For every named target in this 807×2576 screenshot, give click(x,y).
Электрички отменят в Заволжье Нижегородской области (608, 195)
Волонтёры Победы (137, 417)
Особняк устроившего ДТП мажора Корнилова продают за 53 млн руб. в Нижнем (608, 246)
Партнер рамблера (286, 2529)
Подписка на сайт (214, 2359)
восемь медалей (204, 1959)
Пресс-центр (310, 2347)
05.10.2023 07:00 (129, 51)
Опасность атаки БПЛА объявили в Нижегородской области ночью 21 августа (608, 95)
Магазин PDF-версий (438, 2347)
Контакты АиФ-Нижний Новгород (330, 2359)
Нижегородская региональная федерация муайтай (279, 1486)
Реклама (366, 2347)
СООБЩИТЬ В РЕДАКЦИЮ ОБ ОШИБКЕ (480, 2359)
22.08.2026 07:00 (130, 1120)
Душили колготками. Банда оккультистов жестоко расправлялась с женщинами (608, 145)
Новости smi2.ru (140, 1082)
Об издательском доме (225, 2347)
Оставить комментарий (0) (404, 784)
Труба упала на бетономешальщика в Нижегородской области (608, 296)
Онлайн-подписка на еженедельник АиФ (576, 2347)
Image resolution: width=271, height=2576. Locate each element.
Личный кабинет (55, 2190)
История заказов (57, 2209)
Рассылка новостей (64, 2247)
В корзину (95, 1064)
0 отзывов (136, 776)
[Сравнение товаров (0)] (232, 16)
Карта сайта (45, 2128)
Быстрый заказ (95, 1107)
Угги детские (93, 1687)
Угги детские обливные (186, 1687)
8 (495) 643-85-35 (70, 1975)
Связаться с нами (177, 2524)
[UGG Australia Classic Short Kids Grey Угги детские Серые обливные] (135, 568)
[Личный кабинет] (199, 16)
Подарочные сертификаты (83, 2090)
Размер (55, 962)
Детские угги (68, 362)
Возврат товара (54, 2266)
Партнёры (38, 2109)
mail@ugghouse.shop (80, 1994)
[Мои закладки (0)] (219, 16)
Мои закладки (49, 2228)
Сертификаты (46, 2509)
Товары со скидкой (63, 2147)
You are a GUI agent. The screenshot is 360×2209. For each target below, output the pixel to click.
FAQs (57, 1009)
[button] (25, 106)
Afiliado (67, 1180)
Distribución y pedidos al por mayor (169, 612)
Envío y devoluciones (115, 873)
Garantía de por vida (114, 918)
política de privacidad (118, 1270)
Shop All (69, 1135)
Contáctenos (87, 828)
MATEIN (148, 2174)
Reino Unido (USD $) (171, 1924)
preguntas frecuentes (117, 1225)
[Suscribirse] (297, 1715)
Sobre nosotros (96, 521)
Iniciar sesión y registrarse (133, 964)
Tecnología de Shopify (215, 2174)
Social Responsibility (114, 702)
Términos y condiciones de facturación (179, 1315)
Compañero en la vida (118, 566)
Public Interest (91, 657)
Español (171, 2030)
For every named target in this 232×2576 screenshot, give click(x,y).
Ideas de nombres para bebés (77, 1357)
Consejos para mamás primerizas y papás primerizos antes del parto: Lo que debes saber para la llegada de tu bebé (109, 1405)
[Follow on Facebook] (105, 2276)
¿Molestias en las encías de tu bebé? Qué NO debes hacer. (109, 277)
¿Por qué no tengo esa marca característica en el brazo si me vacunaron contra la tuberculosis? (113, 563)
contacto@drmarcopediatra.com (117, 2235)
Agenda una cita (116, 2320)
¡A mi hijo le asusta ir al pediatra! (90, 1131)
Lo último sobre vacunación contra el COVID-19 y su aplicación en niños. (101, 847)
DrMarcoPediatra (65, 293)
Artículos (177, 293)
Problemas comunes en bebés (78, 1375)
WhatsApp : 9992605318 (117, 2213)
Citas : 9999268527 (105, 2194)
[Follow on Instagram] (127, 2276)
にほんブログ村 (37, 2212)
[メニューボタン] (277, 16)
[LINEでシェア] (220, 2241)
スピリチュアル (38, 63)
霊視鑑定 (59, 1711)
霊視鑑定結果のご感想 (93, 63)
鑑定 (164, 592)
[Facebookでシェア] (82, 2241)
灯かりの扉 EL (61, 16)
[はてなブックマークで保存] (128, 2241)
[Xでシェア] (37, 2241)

========

What the task requires – All entries above are to be transcribed verbatim.

Expected answer –
For every named target in this 807×2576 screenshot, give click(x,y).
Электрички отменят в Заволжье Нижегородской области (608, 195)
Волонтёры Победы (137, 417)
Особняк устроившего ДТП мажора Корнилова продают за 53 млн руб. в Нижнем (608, 246)
Партнер рамблера (286, 2529)
Подписка на сайт (214, 2359)
восемь медалей (204, 1959)
Пресс-центр (310, 2347)
05.10.2023 07:00 (129, 51)
Опасность атаки БПЛА объявили в Нижегородской области ночью 21 августа (608, 95)
Магазин PDF-версий (438, 2347)
Контакты АиФ-Нижний Новгород (330, 2359)
Нижегородская региональная федерация муайтай (279, 1486)
Реклама (366, 2347)
СООБЩИТЬ В РЕДАКЦИЮ ОБ ОШИБКЕ (480, 2359)
22.08.2026 07:00 (130, 1120)
Душили колготками. Банда оккультистов жестоко расправлялась с женщинами (608, 145)
Новости smi2.ru (140, 1082)
Об издательском доме (225, 2347)
Оставить комментарий (0) (404, 784)
Труба упала на бетономешальщика в Нижегородской области (608, 296)
Онлайн-подписка на еженедельник АиФ (576, 2347)
Image resolution: width=271, height=2576. Locate each element.
Личный кабинет (55, 2190)
История заказов (57, 2209)
Рассылка новостей (64, 2247)
В корзину (95, 1064)
0 отзывов (136, 776)
[Сравнение товаров (0)] (232, 16)
Карта сайта (45, 2128)
Быстрый заказ (95, 1107)
Угги детские (93, 1687)
Угги детские обливные (186, 1687)
8 (495) 643-85-35 (70, 1975)
Связаться с нами (177, 2524)
[UGG Australia Classic Short Kids Grey Угги детские Серые обливные] (135, 568)
[Личный кабинет] (199, 16)
Подарочные сертификаты (83, 2090)
Размер (55, 962)
Детские угги (68, 362)
Возврат товара (54, 2266)
Партнёры (38, 2109)
mail@ugghouse.shop (80, 1994)
[Мои закладки (0)] (219, 16)
Мои закладки (49, 2228)
Сертификаты (46, 2509)
Товары со скидкой (63, 2147)
You are a GUI agent. The screenshot is 360×2209. For each target below, output the pixel to click.
FAQs (57, 1009)
[button] (25, 106)
Afiliado (67, 1180)
Distribución y pedidos al por mayor (169, 612)
Envío y devoluciones (115, 873)
Garantía de por vida (114, 918)
política de privacidad (118, 1270)
Shop All (69, 1135)
Contáctenos (87, 828)
MATEIN (148, 2174)
Reino Unido (USD $) (171, 1924)
preguntas frecuentes (117, 1225)
[Suscribirse] (297, 1715)
Sobre nosotros (96, 521)
Iniciar sesión y registrarse (133, 964)
Tecnología de Shopify (215, 2174)
Social Responsibility (114, 702)
Términos y condiciones de facturación (179, 1315)
Compañero en la vida (118, 566)
Public Interest (91, 657)
Español (171, 2030)
For every named target in this 232×2576 screenshot, give click(x,y).
Ideas de nombres para bebés (77, 1357)
Consejos para mamás primerizas y papás primerizos antes del parto: Lo que debes saber para la llegada de tu bebé (109, 1405)
[Follow on Facebook] (105, 2276)
¿Molestias en las encías de tu bebé? Qué NO debes hacer. (109, 277)
¿Por qué no tengo esa marca característica en el brazo si me vacunaron contra la tuberculosis? (113, 563)
contacto@drmarcopediatra.com (117, 2235)
Agenda una cita (116, 2320)
¡A mi hijo le asusta ir al pediatra! (90, 1131)
Lo último sobre vacunación contra el COVID-19 y su aplicación en niños. (101, 847)
DrMarcoPediatra (65, 293)
Artículos (177, 293)
Problemas comunes en bebés (78, 1375)
WhatsApp : 9992605318 (117, 2213)
Citas : 9999268527 (105, 2194)
[Follow on Instagram] (127, 2276)
にほんブログ村 (37, 2212)
[メニューボタン] (277, 16)
[LINEでシェア] (220, 2241)
スピリチュアル (38, 63)
霊視鑑定 (59, 1711)
霊視鑑定結果のご感想 (93, 63)
鑑定 (164, 592)
[Facebookでシェア] (82, 2241)
灯かりの扉 EL (61, 16)
[はてなブックマークで保存] (128, 2241)
[Xでシェア] (37, 2241)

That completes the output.